### How to complete this task
Find the line containing "This screenshot has height=540, width=960." in the entries below. Restate it and each line after it, word for word, up to and including the line containing "Enable AviSynth script".

### Supplied material
· · · · ·

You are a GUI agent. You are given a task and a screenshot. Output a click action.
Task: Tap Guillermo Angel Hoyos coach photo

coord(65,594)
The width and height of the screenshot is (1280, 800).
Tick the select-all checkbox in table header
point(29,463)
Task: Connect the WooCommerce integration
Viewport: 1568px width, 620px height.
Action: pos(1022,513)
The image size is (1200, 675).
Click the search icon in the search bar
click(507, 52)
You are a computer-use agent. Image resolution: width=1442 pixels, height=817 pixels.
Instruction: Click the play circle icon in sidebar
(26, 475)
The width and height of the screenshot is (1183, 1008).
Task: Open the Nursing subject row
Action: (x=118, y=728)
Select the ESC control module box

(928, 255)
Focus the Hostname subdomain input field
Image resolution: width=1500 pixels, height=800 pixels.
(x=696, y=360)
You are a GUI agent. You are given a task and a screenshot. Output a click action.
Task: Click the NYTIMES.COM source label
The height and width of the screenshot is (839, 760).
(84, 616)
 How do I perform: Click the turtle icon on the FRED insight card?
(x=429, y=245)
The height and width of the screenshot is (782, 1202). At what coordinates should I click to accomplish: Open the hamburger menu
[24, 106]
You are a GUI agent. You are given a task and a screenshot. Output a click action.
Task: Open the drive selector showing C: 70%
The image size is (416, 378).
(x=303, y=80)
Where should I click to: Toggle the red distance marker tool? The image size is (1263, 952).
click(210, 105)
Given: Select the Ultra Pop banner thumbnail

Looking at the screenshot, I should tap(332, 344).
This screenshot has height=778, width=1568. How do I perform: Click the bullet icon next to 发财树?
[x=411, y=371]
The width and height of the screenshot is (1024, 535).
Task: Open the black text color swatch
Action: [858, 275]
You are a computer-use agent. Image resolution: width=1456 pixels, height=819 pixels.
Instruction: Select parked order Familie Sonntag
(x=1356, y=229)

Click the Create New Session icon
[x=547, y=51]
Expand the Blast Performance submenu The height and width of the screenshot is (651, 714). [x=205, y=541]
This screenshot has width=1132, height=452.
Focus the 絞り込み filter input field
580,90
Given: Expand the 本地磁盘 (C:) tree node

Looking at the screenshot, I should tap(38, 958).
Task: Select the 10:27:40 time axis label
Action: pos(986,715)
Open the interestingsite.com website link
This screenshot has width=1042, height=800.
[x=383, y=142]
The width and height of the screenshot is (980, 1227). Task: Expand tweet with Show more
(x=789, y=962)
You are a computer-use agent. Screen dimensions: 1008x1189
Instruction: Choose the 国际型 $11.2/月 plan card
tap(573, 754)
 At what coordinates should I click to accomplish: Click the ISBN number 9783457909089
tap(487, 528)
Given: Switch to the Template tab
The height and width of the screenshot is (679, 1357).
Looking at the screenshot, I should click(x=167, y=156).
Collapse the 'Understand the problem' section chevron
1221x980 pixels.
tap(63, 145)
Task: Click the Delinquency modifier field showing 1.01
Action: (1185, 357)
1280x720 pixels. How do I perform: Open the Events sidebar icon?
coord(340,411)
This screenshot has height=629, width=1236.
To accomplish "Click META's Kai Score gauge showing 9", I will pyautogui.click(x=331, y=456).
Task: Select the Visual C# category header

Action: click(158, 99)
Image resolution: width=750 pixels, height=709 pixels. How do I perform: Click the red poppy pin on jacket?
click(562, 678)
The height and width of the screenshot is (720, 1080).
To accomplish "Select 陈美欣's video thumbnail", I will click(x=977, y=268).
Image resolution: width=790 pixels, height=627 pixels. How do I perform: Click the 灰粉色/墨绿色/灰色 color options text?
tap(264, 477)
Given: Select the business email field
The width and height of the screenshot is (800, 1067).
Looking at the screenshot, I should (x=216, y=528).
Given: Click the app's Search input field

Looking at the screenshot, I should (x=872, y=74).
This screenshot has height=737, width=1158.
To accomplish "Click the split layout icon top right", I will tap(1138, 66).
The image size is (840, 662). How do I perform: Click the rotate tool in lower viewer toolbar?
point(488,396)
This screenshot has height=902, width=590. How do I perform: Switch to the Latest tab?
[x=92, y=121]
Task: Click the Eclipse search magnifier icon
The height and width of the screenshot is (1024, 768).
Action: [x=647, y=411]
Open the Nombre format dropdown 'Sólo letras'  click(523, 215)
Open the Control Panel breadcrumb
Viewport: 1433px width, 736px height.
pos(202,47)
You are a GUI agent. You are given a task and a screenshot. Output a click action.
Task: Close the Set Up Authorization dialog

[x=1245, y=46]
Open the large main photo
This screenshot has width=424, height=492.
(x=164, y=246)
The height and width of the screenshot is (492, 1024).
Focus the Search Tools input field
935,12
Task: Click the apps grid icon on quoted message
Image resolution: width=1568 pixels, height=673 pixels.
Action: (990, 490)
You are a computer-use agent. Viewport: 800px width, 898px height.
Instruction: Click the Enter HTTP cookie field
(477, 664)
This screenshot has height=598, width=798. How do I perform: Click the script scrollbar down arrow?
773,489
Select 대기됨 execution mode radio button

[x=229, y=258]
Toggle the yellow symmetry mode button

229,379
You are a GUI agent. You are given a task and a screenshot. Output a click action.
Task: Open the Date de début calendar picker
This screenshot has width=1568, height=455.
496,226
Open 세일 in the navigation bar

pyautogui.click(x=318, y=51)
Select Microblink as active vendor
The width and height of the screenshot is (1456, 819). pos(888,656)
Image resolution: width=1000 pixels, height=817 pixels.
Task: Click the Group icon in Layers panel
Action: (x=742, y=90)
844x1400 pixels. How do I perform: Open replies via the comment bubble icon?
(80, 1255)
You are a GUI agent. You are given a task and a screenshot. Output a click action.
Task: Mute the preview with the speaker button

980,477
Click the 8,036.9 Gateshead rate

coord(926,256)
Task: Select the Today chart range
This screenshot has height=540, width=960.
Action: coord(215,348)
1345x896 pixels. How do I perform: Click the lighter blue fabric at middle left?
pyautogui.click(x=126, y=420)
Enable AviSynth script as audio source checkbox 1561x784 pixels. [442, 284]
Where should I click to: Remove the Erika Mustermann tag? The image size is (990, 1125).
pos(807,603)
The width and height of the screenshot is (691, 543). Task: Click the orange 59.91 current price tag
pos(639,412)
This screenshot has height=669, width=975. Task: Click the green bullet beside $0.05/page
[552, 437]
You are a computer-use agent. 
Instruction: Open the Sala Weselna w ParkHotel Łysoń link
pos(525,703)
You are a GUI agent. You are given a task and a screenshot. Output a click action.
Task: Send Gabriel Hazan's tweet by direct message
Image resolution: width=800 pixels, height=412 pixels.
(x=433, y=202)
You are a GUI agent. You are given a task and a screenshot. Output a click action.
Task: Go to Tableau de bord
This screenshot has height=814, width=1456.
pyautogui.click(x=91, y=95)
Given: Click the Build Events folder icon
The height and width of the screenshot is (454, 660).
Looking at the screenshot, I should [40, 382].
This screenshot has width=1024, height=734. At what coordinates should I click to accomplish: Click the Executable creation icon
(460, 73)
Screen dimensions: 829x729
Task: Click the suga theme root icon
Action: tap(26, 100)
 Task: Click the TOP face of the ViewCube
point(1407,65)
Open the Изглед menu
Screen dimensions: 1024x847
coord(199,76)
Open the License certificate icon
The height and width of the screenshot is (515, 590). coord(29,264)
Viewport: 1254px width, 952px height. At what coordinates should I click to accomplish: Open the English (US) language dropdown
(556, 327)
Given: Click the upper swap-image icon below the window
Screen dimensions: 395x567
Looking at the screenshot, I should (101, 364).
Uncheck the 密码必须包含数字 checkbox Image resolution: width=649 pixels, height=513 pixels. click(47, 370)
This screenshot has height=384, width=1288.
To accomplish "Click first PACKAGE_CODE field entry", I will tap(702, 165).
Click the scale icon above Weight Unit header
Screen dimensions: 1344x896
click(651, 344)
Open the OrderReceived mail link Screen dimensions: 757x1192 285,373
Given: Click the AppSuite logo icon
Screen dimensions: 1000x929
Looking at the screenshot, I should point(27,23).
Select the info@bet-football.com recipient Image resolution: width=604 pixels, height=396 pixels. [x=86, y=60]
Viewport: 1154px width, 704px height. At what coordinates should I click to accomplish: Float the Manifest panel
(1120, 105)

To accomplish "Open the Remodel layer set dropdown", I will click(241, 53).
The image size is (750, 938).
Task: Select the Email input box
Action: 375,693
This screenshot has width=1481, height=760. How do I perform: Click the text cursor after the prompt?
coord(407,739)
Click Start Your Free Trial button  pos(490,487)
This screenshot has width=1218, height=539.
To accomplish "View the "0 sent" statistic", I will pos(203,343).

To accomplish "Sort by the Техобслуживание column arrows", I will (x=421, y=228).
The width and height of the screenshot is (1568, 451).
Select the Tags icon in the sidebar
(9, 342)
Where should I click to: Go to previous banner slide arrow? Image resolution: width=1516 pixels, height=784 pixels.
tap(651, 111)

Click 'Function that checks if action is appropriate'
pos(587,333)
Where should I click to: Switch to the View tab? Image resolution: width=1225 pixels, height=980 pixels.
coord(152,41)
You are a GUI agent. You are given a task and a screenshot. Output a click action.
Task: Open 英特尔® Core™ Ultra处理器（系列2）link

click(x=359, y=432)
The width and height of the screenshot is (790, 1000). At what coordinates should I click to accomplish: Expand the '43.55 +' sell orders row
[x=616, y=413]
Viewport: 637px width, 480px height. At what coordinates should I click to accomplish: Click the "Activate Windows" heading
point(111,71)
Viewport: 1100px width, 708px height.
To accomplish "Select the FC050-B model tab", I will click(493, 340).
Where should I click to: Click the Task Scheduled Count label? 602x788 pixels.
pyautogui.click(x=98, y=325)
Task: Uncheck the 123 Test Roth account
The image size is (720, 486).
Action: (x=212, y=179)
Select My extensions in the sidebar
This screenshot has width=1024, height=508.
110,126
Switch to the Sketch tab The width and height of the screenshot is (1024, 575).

· · · · ·

### Exercise result
This screenshot has height=540, width=960.
Action: coord(215,348)
1345x896 pixels. How do I perform: Click the lighter blue fabric at middle left?
pyautogui.click(x=126, y=420)
Enable AviSynth script as audio source checkbox 1561x784 pixels. [442, 284]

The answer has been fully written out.